Greffier, lors des débats : Madame […]
ARRÊT :
— contradictoire
— par mise à disposition de l’arrêt au greffe de la cour, les parties en ayant été préalablement avisées dans les conditions prévues au deuxième alinéa de l’article 450 du code de procédure civile.
— signé par X-Y Z-A, Présidente de chambre et par […], greffière, présente lors de la mise à disposition.
*
* *
FAITS ET PROCÉDURE:
Par jugement du 3 avril 2018, le tribunal de commerce de Meaux a ouvert une procédure de redressement judiciaire à l’égard de la SARL Groupe ACN, ayant pour objet la formation professionnelle en matière de prévention, santé et sécurité au travail.La SELARL Garnier-Guillouët a été désignée mandataire judiciaire.
Le 17 juin 2019, le tribunal a arrêté un plan de redressement sur 10 ans.
La société Crédipar a déclaré une créance de 31.024,47 euros à titre chirographaire au titre d’un contrat de crédit-bail n°101G9269768 portant sur un véhicule Peugeot. Cette créance a été contestée à hauteur de 8.763,58 euros, par lettre recommandée avec accusé de réception en date du 28 janvier 2018 au motif que cette somme correspondait à une indemnité de résiliation susceptible de modération par le juge.

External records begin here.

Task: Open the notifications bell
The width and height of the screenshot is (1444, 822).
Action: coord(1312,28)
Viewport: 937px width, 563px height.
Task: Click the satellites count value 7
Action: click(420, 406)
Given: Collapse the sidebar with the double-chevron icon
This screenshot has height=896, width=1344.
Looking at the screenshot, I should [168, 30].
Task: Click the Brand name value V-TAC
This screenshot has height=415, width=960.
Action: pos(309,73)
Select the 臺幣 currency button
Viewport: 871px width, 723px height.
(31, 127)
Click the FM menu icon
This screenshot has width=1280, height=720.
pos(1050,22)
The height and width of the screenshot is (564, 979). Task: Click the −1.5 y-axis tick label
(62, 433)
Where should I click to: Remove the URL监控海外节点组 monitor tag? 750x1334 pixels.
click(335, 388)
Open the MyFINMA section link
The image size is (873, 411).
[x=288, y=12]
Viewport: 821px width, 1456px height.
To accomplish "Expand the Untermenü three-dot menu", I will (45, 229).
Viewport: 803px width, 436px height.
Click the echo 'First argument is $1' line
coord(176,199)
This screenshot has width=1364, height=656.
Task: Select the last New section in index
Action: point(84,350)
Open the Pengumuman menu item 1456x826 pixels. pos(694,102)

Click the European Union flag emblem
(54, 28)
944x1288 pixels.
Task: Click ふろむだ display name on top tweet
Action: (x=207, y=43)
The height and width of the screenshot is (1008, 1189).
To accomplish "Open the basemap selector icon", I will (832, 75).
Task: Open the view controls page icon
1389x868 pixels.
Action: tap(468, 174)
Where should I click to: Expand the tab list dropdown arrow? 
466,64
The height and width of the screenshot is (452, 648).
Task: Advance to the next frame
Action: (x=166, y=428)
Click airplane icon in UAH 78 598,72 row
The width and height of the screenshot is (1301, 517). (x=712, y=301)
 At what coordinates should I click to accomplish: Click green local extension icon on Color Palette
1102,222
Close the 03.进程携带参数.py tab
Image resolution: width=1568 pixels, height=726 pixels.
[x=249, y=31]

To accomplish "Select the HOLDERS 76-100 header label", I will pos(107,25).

Par ordonnance du 27 septembre 2019, le juge commissaire a admis la créance de Crédipar au passif de la société groupe ACN à hauteur d’un euro à titre chirographaire pour le contrat concerné, aux motifs que l’ensemble des véhicules a été restitué et repris à la valeur d’usage, puis revendu, que le loueur ne justifie d’aucun préjudice et que dans l’optique de la présentation d’un plan de continuation, la modération de l’indemnité de résiliation permettra au débiteur de poursuivre sa politique de restructuration et de diminution des charges.
La société Crédipar a relevé appel de ce jugement selon déclaration du 7 novembre 2019 en intimant la société Groupe ACN et le mandataire judiciaire.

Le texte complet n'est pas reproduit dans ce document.